- _Solicitud escrita a_
Por favor, duplica sin ningún cambio todas las líneas de los registros que aparecen más abajo.

- _Sección del documento_
------------------------

Para asistir a la coronación de Ugedei, también se presentó un embajador de Chin. Quería felicitarle y entregarle los regalos de su soberano. Ugedei rechazó tanto lo uno como lo otro:
—¿A mí qué me importan esos regalos? Tu soberano ha tardado demasiado tiempo en someterse. Mi padre envejeció y murió luchando contra Chin, ¡y eso nunca lo olvidaré!
El testamento de Gengis Kan, la conquista del mundo, obligó a sus tres hijos a acometer tres grandes tareas: la destrucción definitiva de Chin, acabar de conquistar Asia anterior y la subyugación de Europa.
Pero aunque Dschelal-ud-Din se había presentado de nuevo en Afganistán y Persia, apropiándose ya de una gran parte del reino de Mohamed; aunque los Kama-Bolgaren y los Saxin se habían declarado otra vez independientes, negándose a pagar tributo, el kuriltai decidió, como tarea principal y más importante, la guerra contra Chin.
Se enviaron dos generales a Choresm: Tscharmaghan y Baitschu, con 30 000 hombres, mandando hacia el Volga tres tumanes. Los demás ejércitos debían dirigirse contra Chin. Llegados a las provincias conquistadas, los generales declararon que de ninguna manera podían ser consideradas como base de abastecimiento, puesto que las despensas estaban vacías, los campesinos no tenían forrajes ni rebaños y las ciudades carecían de sedas y otros tejidos. Furioso a causa de estas dificultades inesperadas, alguien propuso exterminar aquel pueblo inútil y arrasar las ciudades, teniendo en cuenta que, al cabo de algunos años, el país podría convertirse en un excelente campo de pastoreo.
Se aceptó la proposición, y el kuriltai estaba a punto de dictaminar el exterminio de los chinos, cuando Yeliu-Tschutsai tomó la palabra.
Todo estaba en peligro: se trataba de conservar las ciudades, la cultura, docenas de millones de vidas chinas; se trataba de su proyecto de crear un reino en el que había sitio para vencidos y vencedores, para la cultura y los guerreros. No hablaba de moral ni de humanidad, sino que calculaba fríamente, con todo detalle, los tributos e impuestos que Chin podía generar, valorando el importe de los mismos y llegando, por último, a la conclusión de que los chinos producirían anualmente al tesoro del Estado 500 000 onzas de plata, 80 000 piezas de seda y 400 000 sacos de cereales, y exclamó:
—¡Cómo es posible decir que gentes capaces de producir tanto para el Estado son unos inútiles!

------------------------

- _Datos proporcionados_
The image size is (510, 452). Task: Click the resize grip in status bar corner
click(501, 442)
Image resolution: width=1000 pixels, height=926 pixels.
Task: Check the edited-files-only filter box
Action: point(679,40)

------------------------

- _Solicitud escrita b_
Reescribe en forma de lista, más breve, el párrafo del fragmento de arriba sobre la guerra contra Chin que empieza por «Se enviaron dos generales a Choresm», conservando sus datos principales.

- _Solución del ejercicio a_
The image size is (510, 452). Task: Click the resize grip in status bar corner
click(501, 442)
Image resolution: width=1000 pixels, height=926 pixels.
Task: Check the edited-files-only filter box
Action: point(679,40)

- _Solución del ejercicio b_
- Tscharmaghan y Baitschu fueron enviados a Choresm con 30 000 hombres, y se mandaron tres tumanes hacia el Volga.
- Los demás ejércitos debían dirigirse contra Chin.
- Los generales declararon que las provincias conquistadas no podían servir de base de abastecimiento: las despensas estaban vacías, los campesinos no tenían forrajes ni rebaños y las ciudades carecían de sedas y otros tejidos.
- Ante estas dificultades, alguien propuso exterminar a aquel pueblo y arrasar las ciudades, pues en unos años el país podría convertirse en un excelente campo de pastoreo.